Mice With Parkinson’s Disease Gene May Point the Way to New Treatments

NEW YORK — Scientists at Weill Cornell Medical College have developed a new mouse model of Parkinson’s disease (PD) that successfully reproduces the impairments of movement and the degenerative brain changes that occur in the human disease.

Their research, performed in collaboration with investigators at Columbia University Medical Center, appears in the June 7 issue of the journal Nature Neuroscience.

“Because this new mouse model replicates the pathogenesis of human Parkinson’s disease so closely, it promises to be a major boon to Parkinson’s research, both in terms of basic science and drug development,” says Dr. M. Flint Beal, study co-author and professor of neurology and neuroscience at Weill Cornell Medical College. “While there are many treatments for the symptoms of PD, no current therapies prevent the inevitable progression of the disease. One reason for the inability to develop such therapies is that there has been no truly workable animal model of the human disease. This new model will now address this critical need.”

Earlier attempts to create a mouse model for Parkinson’s continually fell short due to technological limitations. Using a new transgenesis technology called BAC (bacterial artificial chromosome) that allows researchers to insert large DNA fragments into the genome, senior author Dr. Chenjian Li, assistant professor of neurology at Weill Cornell Medical College, and his colleagues were able to introduce into the mouse’s genome a mutant form of the LRRK2 gene — the most common genetic cause of PD.

The Weill Cornell team observed that the mice expressing the mutant form of the gene became very slow to move as they became older, just like human PD patients. Remarkably, the mice became able to move normally when treated with levodopa, the same drug that is commonly used to treat human patients.

Further research by Drs. Beal and Li and their labs revealed that the mice with impaired movement also had impaired release of the brain neurotransmitter dopamine, just as it occurs in the human disease. Dr. Robert Burke, the Alfred and Minnie Bressler Professor of Neurology (in Pathology) at Columbia University Medical Center, and his colleague Ms. Tinmarla Francis Oo, senior staff associate at Columbia University Medical Center, further discovered that the dopamine deficit came from disintegration, not of the dopamine neurons themselves, but of their axons, the long, filament-like structures responsible for transmitting dopamine to distant targets in the brain. Their insights, says Dr. Li, are helping us understand the disease at a deeper level — something that will lead us to better treatments and possibly even a cure for Parkinson’s disease.

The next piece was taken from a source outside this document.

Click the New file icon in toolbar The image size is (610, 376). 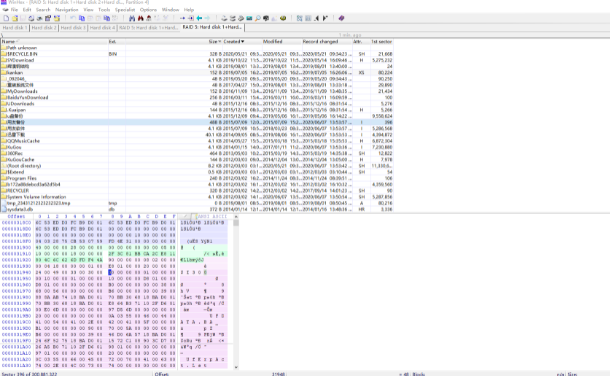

There are currently two standard types of treatment for Parkinson’s: medication and a surgical technique called deep brain stimulation, which achieves similar results for some patients. Neither approach, however, stops the progression of the disease as it lays waste to the brain’s dopamine system and inexorably erodes key physical, cognitive and psychological functions.

Says Dr. Li: “The new model will provide scientists with an appropriate ‘stage’ on which to screen for effective medications. It will also show us the disease in real time, allowing us to track its progression at a cellular and molecular level. What we learn will then feed back into the drug development process.

“From a longer-term perspective, this also gives us a picture-window into normal biology,” he continues. “The new mouse model will provide an opportunity to investigate the brain’s dopaminergic system, a brain circuit critical to movement, emotions and drug addition.”

The study’s co-first authors were Yanping Li and Wencheng Liu of Weill Cornell Medical College. Additional co-authors included Kindiya Geghman and Yi Tang of Weill Cornell; Lei Wang and Mikhail Bogdanov of Weill Cornell and Bedford VA Medical Center, Bedford, Mass.; and Vernice Jackson-Lewis, Chun Zhou and Serge Przedborski of Columbia University Medical Center.

The study was supported by the National Institute of Neurologic Disorders and Stroke, the Michael J. Fox Foundation and the Parkinson’s Disease Foundation.

Parkinson’s is the second most common neurodegenerative disease after Alzheimer’s. In its later stages, it can be extremely disabling, both physically and mentally. The disorder not only impairs the ability to initiate and sustain movement, but affects cognition and mood as well. Aging, genetics, and environmental toxins are the main risk factors for a disease whose prevalence is slated to rise dramatically as the population ages. About 90 percent of the time, Parkinson’s is sporadic in origin, meaning its cause is unknown. But 10 percent of cases run in families.